= Use of lyrics as evidence =

As of 2026, more than 800 criminal cases in the United States have used lyrics as evidence. They are typically used to establish character, intent, or motive. Hip-hop lyrics have primarily been used, with first know instance of lyrics being used as evidence, being of hip-hop. Lyrics have since been used as evidence in the trials of rappers such as Tay-K, Young Thug, and YNW Melly, among others. Its use has been criticized.

== History ==
The first known instance of hip-hop lyrics being used was in United States v. Foster (1991). Illinois resident Derek Foster, the defendant, was charged with Possession with the Intent to Distribute, after police found cocaine in his luggage as he exited a train. When searched, police found the lyrics "[k]ey for key, pound for pound. I'm the biggest dope dealer and I serve all over town" written in a notebook, for a song he planned to record later. Foster argued the lyrics described fictional events, though the United States Court of Appeals for the Seventh Circuit saw the lyrics as motive and upheld his conviction.

In State v. Cheeseboro (2001), Felix Cheeseboro of South Carolina was charged with armed robbery and murder. He wrote the song "The Ruckus" while awaiting trial, which described shooting and murder in several lyrics. The lyrics were seen as too ambiguous and the evidence was dismissed. Cook v. State (2001) reached the Arkansas Supreme Court, an aggravated robbery case which also used lyrics as evidence. Despite having similarly ambiguous lyrics, he was found guilty. The Kentucky Supreme Court also upheld the use of lyrics in Greene V. Commonwealth (2006), though the defendant's lyrics were more descript than those of his precedents.

In Broadnax v. State (2009), after James Broadnax had been convicted for murder, prosecutors at the sentencing hearing submitted lyrics written by him. After reading the lyrics, the nearly all-white jury sentenced him to the death penalty instead of life without parole.
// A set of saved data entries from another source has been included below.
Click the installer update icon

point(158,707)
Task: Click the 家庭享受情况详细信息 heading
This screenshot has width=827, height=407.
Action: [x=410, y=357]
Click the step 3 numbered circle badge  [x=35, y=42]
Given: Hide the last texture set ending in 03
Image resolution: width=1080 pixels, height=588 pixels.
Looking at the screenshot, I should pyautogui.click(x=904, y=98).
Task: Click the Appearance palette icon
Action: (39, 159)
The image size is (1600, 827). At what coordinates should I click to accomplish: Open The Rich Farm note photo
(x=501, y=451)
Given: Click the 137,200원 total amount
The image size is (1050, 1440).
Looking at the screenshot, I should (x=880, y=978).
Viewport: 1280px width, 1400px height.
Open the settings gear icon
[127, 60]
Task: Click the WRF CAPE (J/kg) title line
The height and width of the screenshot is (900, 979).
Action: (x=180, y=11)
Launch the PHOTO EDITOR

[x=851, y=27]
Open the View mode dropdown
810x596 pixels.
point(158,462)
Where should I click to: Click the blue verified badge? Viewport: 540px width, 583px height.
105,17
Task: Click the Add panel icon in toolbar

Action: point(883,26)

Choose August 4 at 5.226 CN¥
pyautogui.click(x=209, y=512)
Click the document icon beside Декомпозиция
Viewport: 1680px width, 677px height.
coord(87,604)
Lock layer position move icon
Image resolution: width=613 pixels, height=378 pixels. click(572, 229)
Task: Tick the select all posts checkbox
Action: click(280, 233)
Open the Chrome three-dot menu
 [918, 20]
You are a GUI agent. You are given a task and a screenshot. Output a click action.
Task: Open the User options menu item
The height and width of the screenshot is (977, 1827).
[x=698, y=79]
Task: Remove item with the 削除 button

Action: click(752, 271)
New Jersey v. Skinner (2014) is the primary precedent used when presenting lyrics as evidence. In 2008, Vonte Skinner was charged with murdering a rival drug dealer. He claimed to have been a witness, though not the murderer. Prosecutors used lyrics he wrote prior to the shooting as evidence, which were found in a notebook in the backseat of his car. The Supreme Court of New Jersey held that the lyrics were fictional, and that lyrics as evidence "[bear] little or no probative value as to any motive or intent behind the attempted murder offense with which [one is] charged".

In 2017, Tay-K had his lyrics presented as evidence, namely "The Race", which he had released while on the run from police.

In 2023, the prosecution in the YSL Records racketeering trial were granted access to play the music of Young Thug, which led to the song "Lifestyle" being played in the courtroom on January 11. It has been criticized as a double standard. Also in 2023, the prosecution in the trial of YNW Melly planned to introduce 55 of YNW Melly's songs – including "Murder on My Mind" – four album covers, and eighteen other recordings as evidence.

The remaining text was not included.